Diaz-Llopis e colaboradores, no estudo publicado em 2018, avaliaram por 5 anos 200 crianças míopes entre 9 e 12 anos, divididas entre 2 grupos de 100 participantes: um tratado com atropina diluída a 0,01% e o outro sem nenhum tratamento. A taxa de progressão da miopia no grupo controle foi -0,65±0,54D/ano e, no grupo tratado com atropina, -0,14±0,35 D/ano.

Considerando uma progressão inferior a -0,25D/ ano como sucesso, esse número foi atingido por 80% dos participantes do grupo da atropina e 12% daqueles do grupo controle.

Considerando uma progressão superior a -0,50D/ano como fracasso, esse número foi superado por 2% do grupo da atropina e 21% do controle.

Os efeitos colaterais que levaram a abandono do tratamento, como fotofobia, dificuldade de leitura e midríase foram sentidos por apenas 2% dos participantes.

O estudo de Yam e colaboradores, de 2019, avaliou por 1 ano 438 crianças de idade entre 4 e 12 anos, proporcionalmente divididas entre 4 subgrupos e que receberam atropina a 0,05%, 0,025%, 0,01% ou placebo. Nesse período de 12 meses, elas passaram por 5 avaliações oftalmológicas. A taxa de progressão da miopia no grupo tratado com o placebo foi de - 0,81±0,53D/ano, -0,59±0,61D/ano naquele tratado com atropina 0,01%, -0,46±0,45D/ano no subgrupo com 0,025% e -0,27±0,61D/ano naquele com 0,05% (P<0,001). Dentre os efeitos colaterais apresentados pelos pacientes, o único com P<0,001 foi a fotofobia após 2 semanas de tratamento, manifestada por 5,5%, 18,5%, 31,2% e 12,6% das crianças tratadas com atropina a 0,01%, 0,025%, 0,05% e placebo, respectivamente. Após 1 ano de tratamento, essas porcentagens caíram para, respectivamente, 2,1%, 6,6%, 7,8% e 4,3%.

Dessa forma, Chia e colaboradores (2016) demonstraram que a média de progressão da miopia foi menor a com atropina a 0,01%, do que com 0,1% e 0,5%. Ademais, por apresentar as menores taxas de efeito rebote, essa concentração foi tida como de escolha. Já nos dados obtidos por Yam et al (2019), a concentração de 0,05% foi a melhor para redução da elongação do equivalente esférico (SE). Esse equivalente, que cresceu -0,27+0,61D/ano com essa concentração, aumentou -0,46+0,45, -0,59+0,61 e -0,81+0,53D/ano, respectivamente com 0,025%, 0,01% e no grupo controle. Foi, também, proposta a utilização de concentrações menores mais vezes ao dia. Já Diaz-Llopis et al (2018) também encontraram com o uso do colírio de atropina diluído a 0,01% um retardo satisfatório na progressão da miopia. Por fim, Polling et al (2016), testaram somente uma concentração de atropina - consideravelmente maior que as utilizadas por seus pares. Isso, todavia, se justifica pelo fato de seu estudo ter sido pioneiro, em uma época em que faltavam informações sobre as dosagens de atropina a serem utilizadas. Mesmo assim, ele concluiu que a atropina é efetiva para retardar a progressão da miopia em crianças, e que a melhor faixa de idade para se usar o colírio de atropina de 0,5% é em maiores de 12 anos.
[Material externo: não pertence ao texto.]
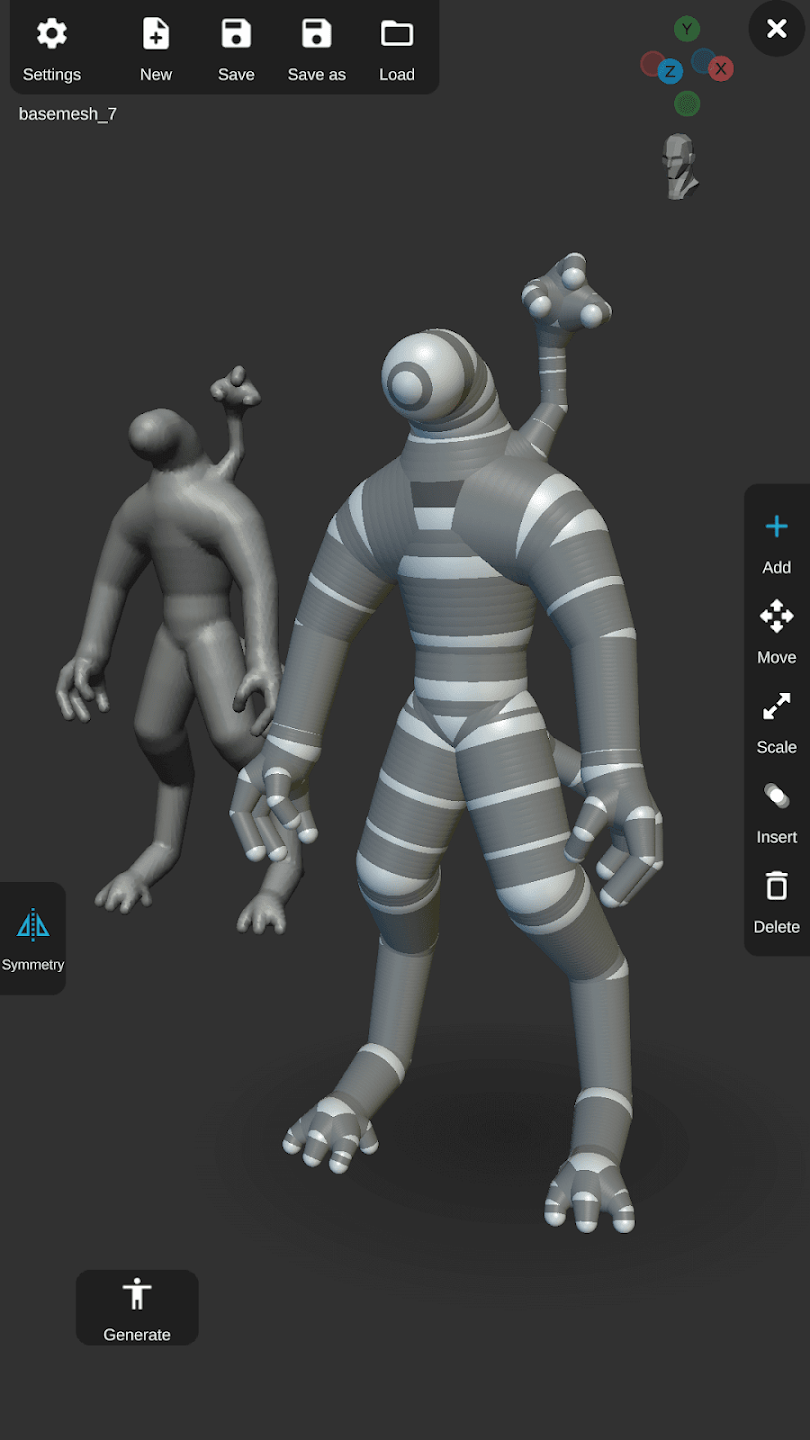Toggle Symmetry mode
Pode-se observar que tanto o efeito rebote quanto outros efeitos colaterais dependem da concentração da atropina, tornando assim ainda mais justificável a realização de mais estudos objetivando a concentração dessa substância mais idealmente possível.

O colírio de atropina tem um potencial considerável como tratamento a ser implementado clinicamente no futuro, já que a miopia é uma doença em franca expansão. Considerando a praticidade e facilidade no uso, além do baixo custo6, essa pode se tornar uma alternativa de tratamento com grande aceitação mundial.

 

CONCLUSÃO

A atropina como tratamento alternativo para a redução da progressão da miopia, especialmente em baixas doses, como a de 0,01%, tem se mostrado promissora. Resultados apresentam uma clara redução no avanço da miopia em crianças asiáticas. Estudos como o CHAMP-UK10 e o WA-ATOM11, atualmente conduzidos na Inglaterra e na Austrália ocidental, são ensaios clínicos randomizados com um considerável número de pacientes inclusos. Estes são trabalhos promissores utilizando o colírio de atropina em populações além da população asiática. Para que esse tratamento seja cada vez mais seguro e eficaz, mais estudos devem ser feitos em mais populações de países diversos, objetivando observar o efeito da substância em cada uma delas.